The Story
Why it exists.
The beginning
Visionary Eye takes its name from a phrase that might describe the artist behind it, someone who saw around corners, who dressed the future before it arrived. The brief was simple: translate David Bowie's Berlin-era energy into scent. That meant the sharp edge of absinthe, the green bite of white thyme, and a bergamot brightness that cuts through like streetlights warming up. Dominique Ropion built the heart around iris, powdery, violet-dusted, structurally elegant, because that's where the duality lives: refined and strange at the same time. Lavender and Ceylonese cinnamon were layered in to give the heart a warmth that resists being tamed. The base keeps it intimate: sandalwood's cream, musk's closeness, vanilla's slow exhale. This is the fragrance of someone who got to the room before you and didn't wait for permission to belong.

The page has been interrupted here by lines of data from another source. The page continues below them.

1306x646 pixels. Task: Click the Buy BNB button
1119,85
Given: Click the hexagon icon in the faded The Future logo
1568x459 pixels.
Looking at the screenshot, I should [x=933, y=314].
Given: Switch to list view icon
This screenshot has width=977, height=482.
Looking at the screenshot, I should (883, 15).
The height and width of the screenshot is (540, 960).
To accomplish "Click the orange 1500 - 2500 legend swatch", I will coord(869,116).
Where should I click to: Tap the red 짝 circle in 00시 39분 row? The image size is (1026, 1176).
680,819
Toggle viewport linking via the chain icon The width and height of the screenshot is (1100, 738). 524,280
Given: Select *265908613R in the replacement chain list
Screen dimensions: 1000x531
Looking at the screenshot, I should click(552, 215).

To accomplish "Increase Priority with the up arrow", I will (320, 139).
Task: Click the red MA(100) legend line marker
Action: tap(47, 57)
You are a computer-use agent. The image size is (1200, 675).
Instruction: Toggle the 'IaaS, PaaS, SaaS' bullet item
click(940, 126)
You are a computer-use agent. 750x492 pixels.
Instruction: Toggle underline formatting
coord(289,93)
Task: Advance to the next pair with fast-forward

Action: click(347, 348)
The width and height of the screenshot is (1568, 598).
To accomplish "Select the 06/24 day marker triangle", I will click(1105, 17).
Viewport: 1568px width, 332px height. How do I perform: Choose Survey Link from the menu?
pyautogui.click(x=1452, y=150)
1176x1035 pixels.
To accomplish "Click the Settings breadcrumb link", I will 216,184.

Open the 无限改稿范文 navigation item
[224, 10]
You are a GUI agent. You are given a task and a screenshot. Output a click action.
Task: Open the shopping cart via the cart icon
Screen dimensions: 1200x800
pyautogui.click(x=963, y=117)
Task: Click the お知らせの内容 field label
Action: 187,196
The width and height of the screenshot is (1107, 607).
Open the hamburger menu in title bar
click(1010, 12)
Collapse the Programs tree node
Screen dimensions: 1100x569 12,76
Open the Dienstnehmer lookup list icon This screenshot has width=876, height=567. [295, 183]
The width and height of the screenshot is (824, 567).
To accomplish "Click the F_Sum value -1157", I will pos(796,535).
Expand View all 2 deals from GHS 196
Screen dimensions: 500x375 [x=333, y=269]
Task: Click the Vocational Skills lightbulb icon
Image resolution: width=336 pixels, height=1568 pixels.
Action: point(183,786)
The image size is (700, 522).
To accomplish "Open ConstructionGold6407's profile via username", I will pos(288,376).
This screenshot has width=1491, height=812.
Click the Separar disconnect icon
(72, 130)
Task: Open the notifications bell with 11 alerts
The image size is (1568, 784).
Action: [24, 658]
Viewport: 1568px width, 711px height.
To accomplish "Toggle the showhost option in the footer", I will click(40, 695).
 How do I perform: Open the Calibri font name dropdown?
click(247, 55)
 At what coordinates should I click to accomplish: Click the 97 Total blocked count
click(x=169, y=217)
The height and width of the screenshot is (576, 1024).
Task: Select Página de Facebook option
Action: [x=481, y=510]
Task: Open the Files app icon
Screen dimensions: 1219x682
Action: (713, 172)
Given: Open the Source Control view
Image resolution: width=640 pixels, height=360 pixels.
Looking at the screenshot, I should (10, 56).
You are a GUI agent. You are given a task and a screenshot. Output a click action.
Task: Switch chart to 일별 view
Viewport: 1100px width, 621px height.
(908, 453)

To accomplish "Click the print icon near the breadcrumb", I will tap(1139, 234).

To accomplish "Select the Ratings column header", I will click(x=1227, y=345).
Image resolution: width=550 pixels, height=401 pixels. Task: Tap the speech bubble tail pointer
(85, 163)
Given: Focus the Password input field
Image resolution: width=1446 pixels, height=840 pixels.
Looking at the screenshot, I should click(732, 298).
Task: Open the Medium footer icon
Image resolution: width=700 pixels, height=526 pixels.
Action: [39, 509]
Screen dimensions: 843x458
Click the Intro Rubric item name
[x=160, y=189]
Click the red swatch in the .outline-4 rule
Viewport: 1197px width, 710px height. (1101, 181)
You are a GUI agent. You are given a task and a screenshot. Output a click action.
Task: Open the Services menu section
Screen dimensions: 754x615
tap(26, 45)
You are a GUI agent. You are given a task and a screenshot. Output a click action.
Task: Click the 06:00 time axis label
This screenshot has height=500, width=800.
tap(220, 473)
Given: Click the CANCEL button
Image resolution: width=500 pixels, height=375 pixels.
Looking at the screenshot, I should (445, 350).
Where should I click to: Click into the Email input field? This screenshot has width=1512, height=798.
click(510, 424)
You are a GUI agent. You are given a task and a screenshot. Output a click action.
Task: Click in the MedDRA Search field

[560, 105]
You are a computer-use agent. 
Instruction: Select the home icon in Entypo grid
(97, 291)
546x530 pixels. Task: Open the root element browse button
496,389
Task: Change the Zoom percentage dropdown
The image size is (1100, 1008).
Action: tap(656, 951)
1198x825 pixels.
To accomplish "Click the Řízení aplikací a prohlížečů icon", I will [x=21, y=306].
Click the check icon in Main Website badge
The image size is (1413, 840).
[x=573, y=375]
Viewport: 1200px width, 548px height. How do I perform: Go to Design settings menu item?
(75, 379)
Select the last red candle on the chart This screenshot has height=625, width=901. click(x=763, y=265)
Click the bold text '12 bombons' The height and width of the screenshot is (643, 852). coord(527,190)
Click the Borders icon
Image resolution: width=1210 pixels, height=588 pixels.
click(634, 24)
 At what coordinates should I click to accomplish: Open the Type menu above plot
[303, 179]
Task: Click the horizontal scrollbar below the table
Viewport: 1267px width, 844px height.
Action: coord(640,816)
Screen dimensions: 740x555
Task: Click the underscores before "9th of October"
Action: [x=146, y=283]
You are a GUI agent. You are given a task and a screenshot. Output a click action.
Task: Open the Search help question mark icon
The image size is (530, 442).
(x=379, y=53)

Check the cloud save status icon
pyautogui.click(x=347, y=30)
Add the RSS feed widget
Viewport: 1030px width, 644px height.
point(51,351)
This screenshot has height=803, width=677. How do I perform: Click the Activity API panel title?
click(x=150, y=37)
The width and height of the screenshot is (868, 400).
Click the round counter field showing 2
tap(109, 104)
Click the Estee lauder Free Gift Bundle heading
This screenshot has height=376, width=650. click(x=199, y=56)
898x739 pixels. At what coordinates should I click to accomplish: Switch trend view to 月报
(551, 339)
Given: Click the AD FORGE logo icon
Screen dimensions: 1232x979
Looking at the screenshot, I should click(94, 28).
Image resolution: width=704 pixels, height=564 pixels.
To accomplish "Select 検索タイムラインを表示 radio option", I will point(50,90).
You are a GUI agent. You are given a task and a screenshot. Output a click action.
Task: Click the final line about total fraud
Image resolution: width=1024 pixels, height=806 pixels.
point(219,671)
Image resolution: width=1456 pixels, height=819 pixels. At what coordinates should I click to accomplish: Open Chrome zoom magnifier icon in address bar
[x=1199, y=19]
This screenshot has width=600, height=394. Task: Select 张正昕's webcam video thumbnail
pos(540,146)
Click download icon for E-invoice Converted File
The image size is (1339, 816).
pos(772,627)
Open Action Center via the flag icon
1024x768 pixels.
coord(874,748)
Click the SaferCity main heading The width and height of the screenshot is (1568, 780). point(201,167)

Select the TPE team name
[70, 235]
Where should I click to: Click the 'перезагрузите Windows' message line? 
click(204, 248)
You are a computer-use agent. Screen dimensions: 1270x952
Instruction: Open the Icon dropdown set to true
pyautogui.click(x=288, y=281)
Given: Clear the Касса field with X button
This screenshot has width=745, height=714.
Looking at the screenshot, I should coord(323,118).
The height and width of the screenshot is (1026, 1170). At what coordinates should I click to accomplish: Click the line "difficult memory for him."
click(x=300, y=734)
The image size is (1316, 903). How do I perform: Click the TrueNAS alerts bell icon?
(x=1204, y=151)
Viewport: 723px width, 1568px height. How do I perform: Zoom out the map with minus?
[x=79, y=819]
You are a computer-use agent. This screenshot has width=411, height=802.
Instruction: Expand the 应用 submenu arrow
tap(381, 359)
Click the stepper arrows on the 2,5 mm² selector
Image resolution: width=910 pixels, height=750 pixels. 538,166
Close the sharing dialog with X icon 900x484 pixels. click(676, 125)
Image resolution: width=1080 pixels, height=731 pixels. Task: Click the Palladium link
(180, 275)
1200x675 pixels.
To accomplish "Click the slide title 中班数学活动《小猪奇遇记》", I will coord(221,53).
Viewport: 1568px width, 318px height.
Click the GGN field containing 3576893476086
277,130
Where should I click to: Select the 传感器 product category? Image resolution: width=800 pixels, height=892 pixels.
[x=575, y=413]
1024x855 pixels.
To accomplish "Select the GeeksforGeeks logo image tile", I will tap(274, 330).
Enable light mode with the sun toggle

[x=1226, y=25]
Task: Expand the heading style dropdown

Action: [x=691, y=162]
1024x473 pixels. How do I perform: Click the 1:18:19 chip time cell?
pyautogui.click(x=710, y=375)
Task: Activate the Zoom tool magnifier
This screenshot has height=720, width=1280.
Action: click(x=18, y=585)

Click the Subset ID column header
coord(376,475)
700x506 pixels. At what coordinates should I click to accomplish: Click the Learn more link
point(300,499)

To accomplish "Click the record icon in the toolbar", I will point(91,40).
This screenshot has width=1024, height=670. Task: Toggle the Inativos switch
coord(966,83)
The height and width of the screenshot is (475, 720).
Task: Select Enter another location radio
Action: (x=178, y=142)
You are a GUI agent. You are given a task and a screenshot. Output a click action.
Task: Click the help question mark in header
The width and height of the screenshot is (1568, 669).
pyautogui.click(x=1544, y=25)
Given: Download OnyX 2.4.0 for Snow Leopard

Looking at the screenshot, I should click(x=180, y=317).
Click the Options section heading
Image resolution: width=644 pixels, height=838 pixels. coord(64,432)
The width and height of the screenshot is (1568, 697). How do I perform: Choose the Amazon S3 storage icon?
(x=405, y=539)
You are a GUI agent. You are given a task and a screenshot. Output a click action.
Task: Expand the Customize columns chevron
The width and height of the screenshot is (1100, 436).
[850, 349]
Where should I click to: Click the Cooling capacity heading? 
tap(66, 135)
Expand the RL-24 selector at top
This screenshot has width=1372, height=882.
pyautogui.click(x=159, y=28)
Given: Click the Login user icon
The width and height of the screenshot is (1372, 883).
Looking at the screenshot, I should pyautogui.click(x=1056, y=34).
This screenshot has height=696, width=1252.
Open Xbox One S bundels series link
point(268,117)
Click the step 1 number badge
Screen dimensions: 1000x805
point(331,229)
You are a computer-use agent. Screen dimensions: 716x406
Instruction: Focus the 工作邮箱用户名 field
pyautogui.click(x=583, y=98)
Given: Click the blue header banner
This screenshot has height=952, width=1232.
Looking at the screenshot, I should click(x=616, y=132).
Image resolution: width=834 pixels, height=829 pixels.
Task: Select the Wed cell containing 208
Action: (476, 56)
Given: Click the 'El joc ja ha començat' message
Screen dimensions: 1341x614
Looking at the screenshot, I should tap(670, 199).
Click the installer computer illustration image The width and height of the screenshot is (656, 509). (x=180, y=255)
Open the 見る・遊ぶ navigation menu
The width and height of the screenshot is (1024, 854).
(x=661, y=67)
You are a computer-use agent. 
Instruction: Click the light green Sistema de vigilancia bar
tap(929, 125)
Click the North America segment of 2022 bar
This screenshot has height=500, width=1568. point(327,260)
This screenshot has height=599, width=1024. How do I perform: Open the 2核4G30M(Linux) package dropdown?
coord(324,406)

The iris here isn't the coy, grandma's-cabinet variety. Ropion structured it to read powdery first, a violet dust that hangs in the air without announcing itself. The absinthe wormwood in the opening is the move that separates this from safer territory: bitter, green, slightly medicinal in the best way. White thyme amplifies that effect, turning the citrus and aromatic opening into something that feels earned rather than decorative. Ceylonese cinnamon in the heart adds warmth without sweetness, which keeps the powdery iris from sliding into something too soft.
The evolution
First impression: absinthe and bergamot hit sharp, almost confrontational. The white thyme amplifies that green bite, there's an herbal quality here that doesn't soften anything. Then the iris arrives. It doesn't push the absinthe out; it slides underneath and reframes it, turning sharp into powdery, confrontational into quiet. The lavender and cinnamon take their time, but when they arrive they're warm and slightly spiced, a handshake after the argument. Three hours in, the drydown is all sandalwood and vanilla, musk holding everything close to the skin. The absinthe never fully disappears; it stays in the base like a memory of the opening. By hour eight, it's skin-warm and intimate, not a room-filler, but something the person standing next to you will want to know the name of.
Cultural impact
Visionary Eye sits in a specific niche: the person who wants an iris fragrance that doesn't apologize for being unusual. The powdery accord gives it broad appeal within niche circles, while the absinthe opening keeps it from being safe. It's the kind of fragrance that earns its place in a collection rather than being an impulse purchase, the kind of thing a Bowie fan would recognize and a fragrance collector would seek out.